> Your task: Look for the line with "The height and" in the entries below, then extract that line and all lines after it exactly, with pictures left out.

=== Begin Enclosure ===

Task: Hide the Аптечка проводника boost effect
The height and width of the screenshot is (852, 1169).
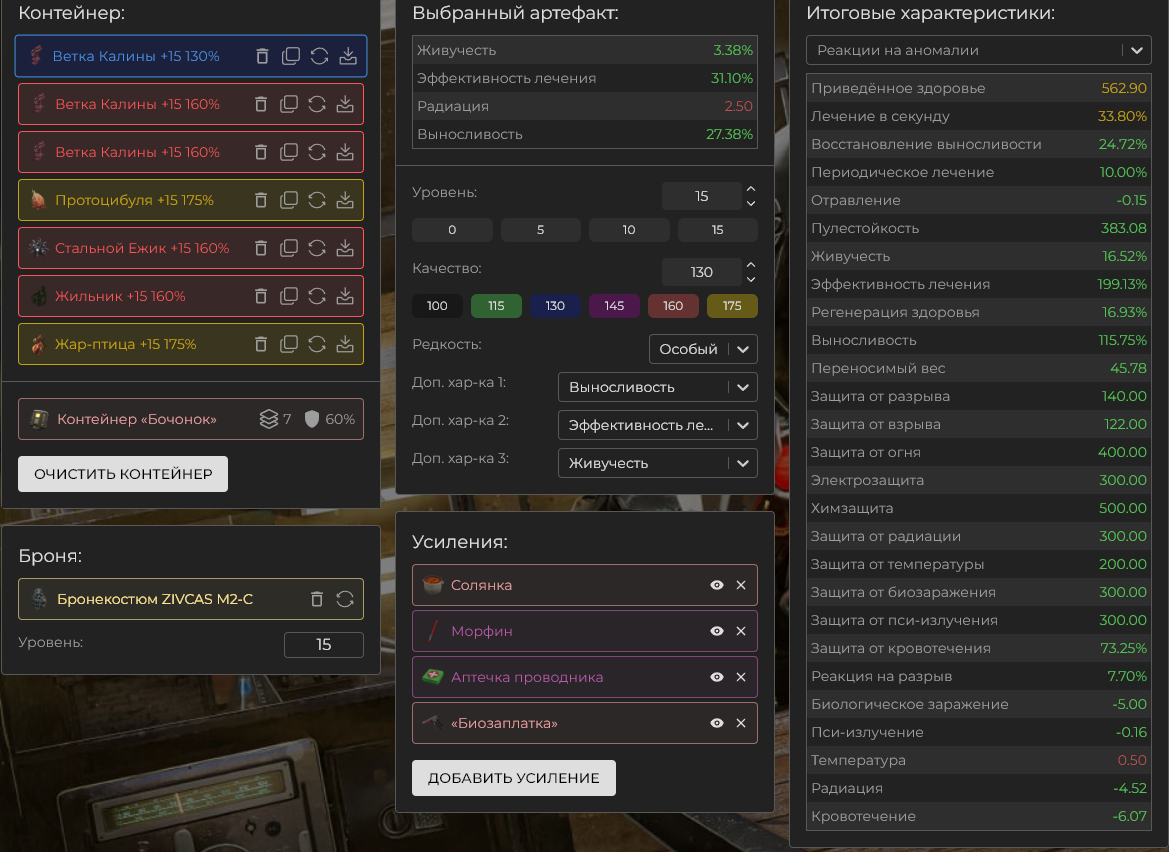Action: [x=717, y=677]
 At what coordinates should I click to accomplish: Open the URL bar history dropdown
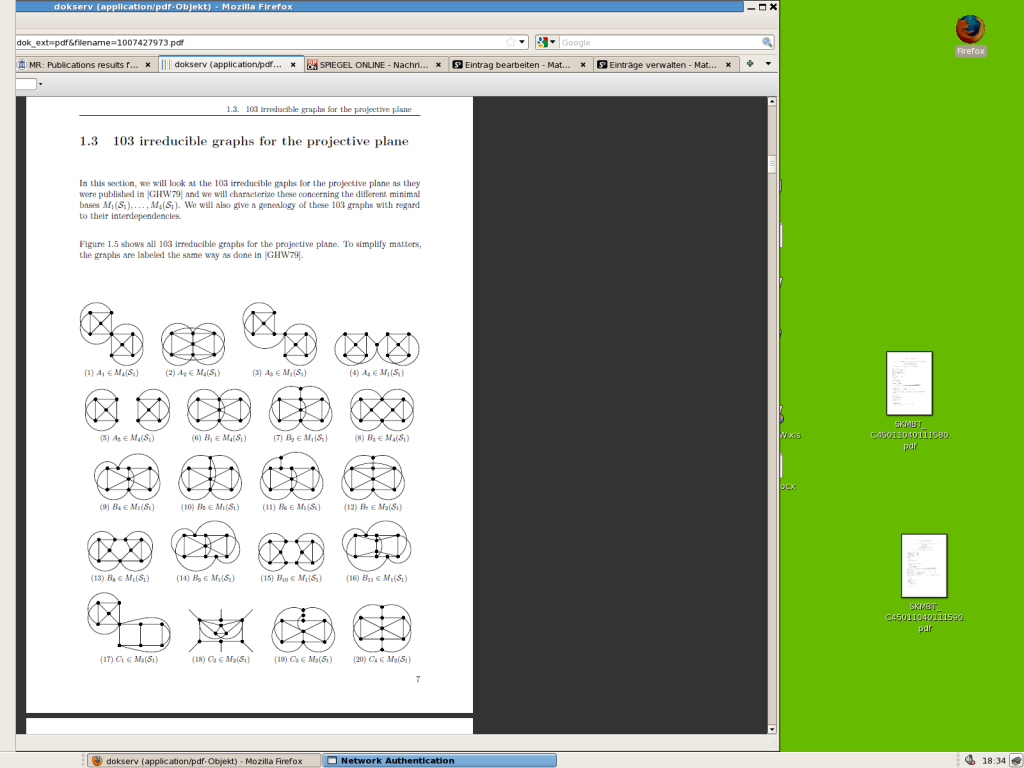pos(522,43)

=== End Enclosure ===

> Solution to this problem:
The height and width of the screenshot is (852, 1169).
Action: [x=717, y=677]
 At what coordinates should I click to accomplish: Open the URL bar history dropdown
pos(522,43)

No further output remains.